The court should make every effort to reconcile two apparently conflicting provisions of a will, rather than to absolutely ignore one or the other of them, or call either or both of them void for uncertainty.

Feeney’s at §10.61 Smith BCSC at para. 34

32. Where in a will there is an omission that is plain on its face or an ambiguity, the Court may apply common sense to make a change or addition if the testator’s intention is clear.

Laws v. Dobson Estate, [2006] BCJ No. 2700 at para. [55]

[22] Where the intention of the testator cannot be determined from the language used in the will, resort may be had to the so-called “armchair rule” of construction, which has been described in Smith v. Smith Estate, 2010 BCCA 106 at para. 18, citing Re Burke (1959), 20 D.L.R. (2d) 396 at 398, [1960] O.R. 26 (Ont. C.A.):

Each Judge must endeavour to place himself in the position of the testator at the time when the last will and testament was made. He should concentrate his thoughts on the circumstances which then existed and which might reasonably be expected to influence the testator in the disposition of his property. He must give due weight to those circumstances in so far as they bear on the intention of the testator.
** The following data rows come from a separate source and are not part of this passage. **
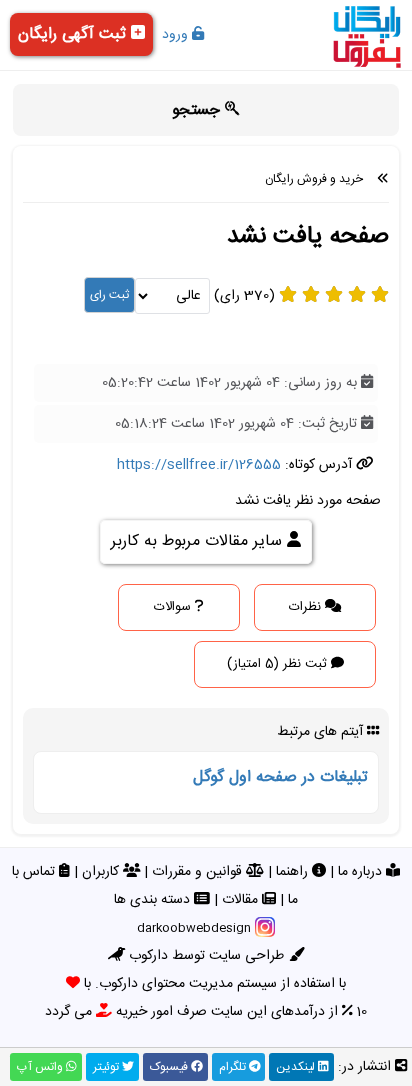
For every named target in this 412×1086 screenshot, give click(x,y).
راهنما (294, 872)
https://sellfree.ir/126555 (199, 465)
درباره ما (362, 872)
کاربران (102, 872)
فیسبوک (170, 1067)
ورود (177, 35)
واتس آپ (41, 1067)
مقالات (242, 900)
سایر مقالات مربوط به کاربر (199, 541)
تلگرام (234, 1067)
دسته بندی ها (154, 900)
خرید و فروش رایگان (314, 179)
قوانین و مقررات (199, 872)
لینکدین (297, 1067)
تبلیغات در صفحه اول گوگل (280, 777)
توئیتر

He should then study the whole contents of the will and, after full consideration of all the provisions and language used therein, try to find what intention was in the mind of the testator. When an opinion has been formed as to that intention, the Court should strive to give effect to it and should do so unless there is some rule or principle of law that prohibits it from doing so.

[23] It is also well-established that in an application of the armchair rule, direct extrinsic evidence of intent is generally not admissible: Thiemer Estate, 2012 BCSC 629 at para. 50; Aii Estate (Re), 2014 BCSC 340 at paras. 18-19; and Souch vJohnson, 2014 BCSC 1889 at para. 31.

[24] Both parties in this application maintain that their respective positions on the proper interpretation of this will are established by the words alone and that I need not reference or rely on any other rule of construction, including the armchair rule to interpret this will.

[25] If, after an examination of the language used within the four corners of the will and, if necessary, aided by the application of the armchair rule, the intention of the testator still has not been determined, other rules of construction may be employed. As will be seen from the analysis which follows, I do not find it necessary to resort to additional rules of construction; therefore, I will not address them further.